An accompanying rise in sea levels could displace millions, especially people living on coastal settlements. These situations can exacerbate an already difficult condition for densely-populated urban slums with little access to resources such as safe water and public health services. People living in developing countries will be the hardest-hit, mainly because their economies are based on weather-sensitive sectors such as agriculture.

The rise in sea levels also threatens the very existence of small island countries like Tuvalu in the Pacific. Which makes a climate centre in Netherlands all the more relevant. As E M d’Hondt, vice president of the Netherlands Red Cross pointed out at the official launch of the centre: “Half of the Netherlands lies below sea level. We have a lot of experience living in a delta, coping with the threat of the sea and water running through our lowlands. Part of our political relatively stable situation and structure is due to the shared interest of all parties, ‘only by working together can we survive behind the dykes’.”
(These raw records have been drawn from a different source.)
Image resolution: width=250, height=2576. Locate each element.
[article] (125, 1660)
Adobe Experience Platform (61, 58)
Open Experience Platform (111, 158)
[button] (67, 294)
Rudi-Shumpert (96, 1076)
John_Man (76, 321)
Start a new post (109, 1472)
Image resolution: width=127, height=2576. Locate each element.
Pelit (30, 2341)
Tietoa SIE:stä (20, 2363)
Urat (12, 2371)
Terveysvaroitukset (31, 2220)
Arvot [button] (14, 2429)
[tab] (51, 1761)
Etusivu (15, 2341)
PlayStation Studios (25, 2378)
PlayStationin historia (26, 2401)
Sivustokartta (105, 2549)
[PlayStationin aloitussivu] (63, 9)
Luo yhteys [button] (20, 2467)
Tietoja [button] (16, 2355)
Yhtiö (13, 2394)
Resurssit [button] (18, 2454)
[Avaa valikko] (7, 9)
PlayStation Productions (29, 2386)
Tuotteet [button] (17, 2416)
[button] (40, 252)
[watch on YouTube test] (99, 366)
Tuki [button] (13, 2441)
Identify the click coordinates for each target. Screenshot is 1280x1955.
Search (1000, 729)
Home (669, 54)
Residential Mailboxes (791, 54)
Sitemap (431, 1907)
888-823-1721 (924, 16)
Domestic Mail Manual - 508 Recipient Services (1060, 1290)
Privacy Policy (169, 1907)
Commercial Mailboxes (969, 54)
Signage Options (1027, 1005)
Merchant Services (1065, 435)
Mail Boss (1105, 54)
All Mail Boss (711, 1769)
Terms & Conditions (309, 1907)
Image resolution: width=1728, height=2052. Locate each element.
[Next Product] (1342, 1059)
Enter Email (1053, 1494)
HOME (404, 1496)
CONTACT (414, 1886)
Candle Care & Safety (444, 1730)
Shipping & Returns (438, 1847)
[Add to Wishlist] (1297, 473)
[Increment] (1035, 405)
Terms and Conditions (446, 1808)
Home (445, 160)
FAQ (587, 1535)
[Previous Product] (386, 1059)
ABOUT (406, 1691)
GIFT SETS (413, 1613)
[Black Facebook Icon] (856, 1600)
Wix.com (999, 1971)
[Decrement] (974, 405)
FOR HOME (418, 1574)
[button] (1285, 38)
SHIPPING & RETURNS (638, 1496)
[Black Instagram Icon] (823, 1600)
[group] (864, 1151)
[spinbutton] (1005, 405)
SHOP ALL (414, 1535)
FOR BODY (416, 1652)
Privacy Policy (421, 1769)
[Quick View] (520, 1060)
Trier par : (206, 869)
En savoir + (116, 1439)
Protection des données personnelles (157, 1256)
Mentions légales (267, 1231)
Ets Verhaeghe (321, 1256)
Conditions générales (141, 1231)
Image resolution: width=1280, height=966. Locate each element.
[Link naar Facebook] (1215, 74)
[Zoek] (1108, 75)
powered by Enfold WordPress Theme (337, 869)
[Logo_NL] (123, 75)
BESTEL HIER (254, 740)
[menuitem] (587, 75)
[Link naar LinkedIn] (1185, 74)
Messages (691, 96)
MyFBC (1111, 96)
The centre also reflects the Red Cross and Red Crescent emphasis on preparing vulnerable communities to face natural disasters. Experience shows that adequate preparation for extreme weather can keep down both human casualty and damage to property. For instance, the implementation of early-warning systems by the Bangladesh Red Crescent has allowed coastal village communities to get themselves, their valuables and their cattle out of harm's way in time.

In his opening address, Jan Pronk, The Netherlands minister of Housing, Spatial Planning and Environment said, "It has been proved that you can indeed minimise the number of victims by being prepared. I very much welcome this initiative to bring everything together to minimize the numer of victims of natural disasters"

Furthermore, building hurricane-proof houses and storage rooms saves lives and reduces the damage to disaster-stricken societies. The climate centre will advocate the establishment of such disaster preparedness projects by Red Cross and Red Crescent Societies the world over.

"The recently-launched World Disasters Report focuses on the issue of reducing risk. A considerable part of it relates to those disasters connected with the increasingly hostile behaviour of the elements," says Graham Betts-Symonds, Federation disaster preparedness expert. "The essence of disaster reduction is to find ways of adapting and mitigating the effects of seasonally occurring disasters, usually related to climatic change. The scientific connection of global warming and weather patterns around the world is well documented. This is leading to increasing floods, drought and harsher weather, threatening those most at risk."

Betts-Symonds feels that in line with the message of the World Disasters Report, there is much that the Red Cross and Red Crescent can do to reduce the effects of the "inevitable" through such initiatives as community-based disaster programming, awareness raising, risk reduction and disaster preparedness assessments. He says: "These measures can make a difference in the short to medium term. However, in line with the philosophy of this conference, action now is needed in new and different ways if a difference is to be made in the long term survival of our world."